Pile driving is presently the most common method used to attach wind turbines to the sea bed. To assess the impact of pile driving sounds on harbor porpoises, it is important to know at what distance these sounds can be detected. Using a psychophysical technique, a male porpoises hearing thresholds were obtained for series of five pile driving sounds (inter-pulse interval 1.2-1.3 s) recorded at 100 and 800 m from the pile driving site, and played back in a pool. The 50% detection threshold sound exposure levels (SELs) for the first sound of the series (no masking) were 72 (100 m) and 74 (800 m) dB re 1 μPa(2)s. Multiple sounds in succession (series) caused a ~5 dB decrease in hearing threshold; the mean 50% detection threshold SELs for any sound in the series were 68 (100 m) and 69 (800 m) dB re 1 μPa(2)s. Depending on the actual propagation conditions and background noise levels, the results suggest that pile driving sounds are audible to porpoises at least at tens of kilometers from pile driving sites.

Effects of exposure to intermittent and continuous 6-7 kHz sonar sweeps on harbor porpoise (Phocoena phocoena) hearing

Safety criteria for mid-frequency naval sonar sounds are needed to protect harbor porpoise hearing. A porpoise was exposed to sequences of one-second 6-7 kHz sonar down-sweeps, with 10-200 sweeps in a sequence, at an average received sound pressure level (SPLav.re.) of 166 dB re 1 μPa, with duty cycles of 10% (intermittent sounds) and 100% (continuous). Behavioral hearing thresholds at 9.2 kHz were determined before and after exposure to the fatiguing noise, to quantify temporary hearing threshold shifts (TTS1-4 min) and recovery. Significant TTS1-4 min occurred after 10-25 sweeps when the duty cycle was 10% (cumulative sound exposure level, SELcum: ∼178 dB re 1 μPa(2)s). For the same SELcum, the TTS1-4 min was greater for exposures with 100% duty cycle. The difference in TTS between the two duty cycle exposures increased as the number of sweeps in the exposure sequences increased. Therefore, to predict TTS and permanent threshold shift, not only SELcum needs to be known, but also the duty cycle or equivalent sound pressure level (Leq). It appears that the injury criterion for non-pulses proposed by Southall, Bowles, Ellison, Finneran, Gentry, Greene, Kastak, Ketten, Miller, Nachtigall, Richardson, Thomas, and Tyack [(2007). Aquat. Mamm. 33, 411-521] for cetaceans echolocating at high frequency (SEL 215 dB re 1 μPa(2)s) is too high for the harbor porpoise.

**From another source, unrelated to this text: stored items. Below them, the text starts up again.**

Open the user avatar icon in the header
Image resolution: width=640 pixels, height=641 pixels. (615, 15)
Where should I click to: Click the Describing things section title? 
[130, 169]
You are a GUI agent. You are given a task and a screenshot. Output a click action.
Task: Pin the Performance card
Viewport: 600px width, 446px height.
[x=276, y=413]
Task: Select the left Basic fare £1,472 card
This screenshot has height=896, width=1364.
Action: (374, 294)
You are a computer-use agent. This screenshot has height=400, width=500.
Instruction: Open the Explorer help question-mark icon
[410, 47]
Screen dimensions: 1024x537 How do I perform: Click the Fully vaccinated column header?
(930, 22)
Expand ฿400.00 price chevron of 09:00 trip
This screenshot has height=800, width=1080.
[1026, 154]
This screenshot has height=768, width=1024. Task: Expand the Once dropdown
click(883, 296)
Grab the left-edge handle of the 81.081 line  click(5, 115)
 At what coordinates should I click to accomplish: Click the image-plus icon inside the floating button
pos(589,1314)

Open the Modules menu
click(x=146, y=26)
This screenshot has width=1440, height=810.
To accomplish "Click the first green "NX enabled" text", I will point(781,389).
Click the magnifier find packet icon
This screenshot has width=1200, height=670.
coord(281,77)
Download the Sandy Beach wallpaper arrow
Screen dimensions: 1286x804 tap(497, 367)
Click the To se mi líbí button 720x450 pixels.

The hearing threshold of a harbor porpoise (Phocoena phocoena) for impulsive sounds (L)

The distance at which harbor porpoises can hear underwater detonation sounds is unknown, but depends, among other factors, on the hearing threshold of the species for impulsive sounds. Therefore, the underwater hearing threshold of a young harbor porpoise for an impulsive sound, designed to mimic a detonation pulse, was quantified by using a psychophysical technique. The synthetic exponential pulse with a 5 ms time constant was produced and transmitted by an underwater projector in a pool. The resulting underwater sound, though modified by the response of the projection system and by the pool, exhibited the characteristic features of detonation sounds: A zero to peak sound pressure level of at least 30 dB (re 1 s(-1)) higher than the sound exposure level, and a short duration (34 ms). The animals 50% detection threshold for this impulsive sound occurred at a received unweighted broadband sound exposure level of 60 dB re 1 μPa(2)s. It is shown that the porpoises audiogram for short-duration tonal signals [Kastelein et al., J. Acoust. Soc. Am. 128, 3211-3222 (2010)] can be used to estimate its hearing threshold for impulsive sounds.